Null for two way anova

A

all interaction terms = 0

85
Q

Questions asked by comparing full model with main-effects model

A

Does smoking group significantly interact with task type? Do the smoking group mean differences significantly vary across the task types? Is the effect of smoking group significantly moderated by task type?

86
Q

MS effect

A

main and full model

Because the two models differ by the inclusion of the interaction terms, the difference between their RSS values (14857 – 13587) gives the overall interaction sum-of-squares term = 1269.5. = MSeffect

87
Q

interaction degrees of freedom

A

(J – 1)*(K – 1)

88
Q

family-wise error rate

A

control the overall probability of at least one Type I error within each level of the moderator variable. There are three levels of the task moderator, thus there are three families, and three pairwise comparisons within each family. Thus, the pvalues are adjusted based on three comparisons. A correction for experiment-wise error rate, on the other hand, would be based on nine comparisons.

89
Q

, simple main effects

A

refers to the separate omnibus effects
of a focal independent variable within different levels of a moderator variable.

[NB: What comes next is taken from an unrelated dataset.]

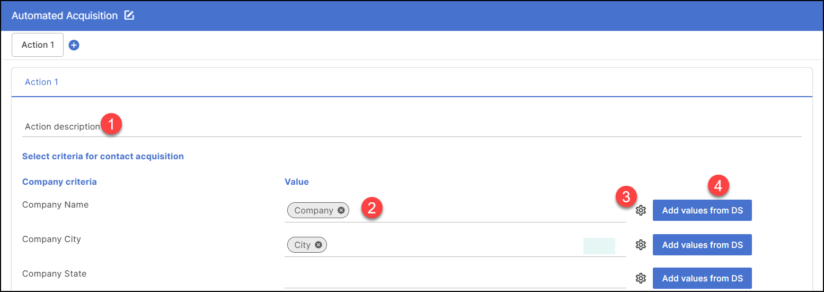Open gear settings for Company State
824x292 pixels.
click(x=641, y=278)
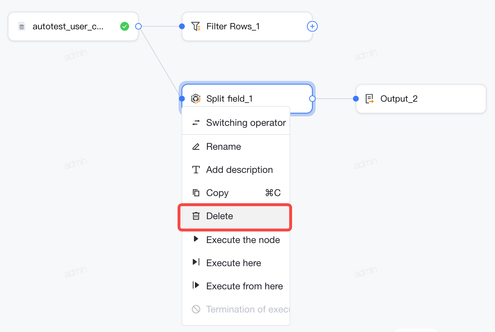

e.g. e simple main-effect of smoking group within the driving task

90
Q

How to report on simple main effects

A

simple main-effect of smoking group within the reading task is significant, F

91
Q

Assumptions for t tests and anovas

A
  1. Independent observations
  2. Dependent variable is normally distributed within each cell of the study design
  3. Homogeneity of variance: The variance of the dependent variable is constant across the cells of the study design.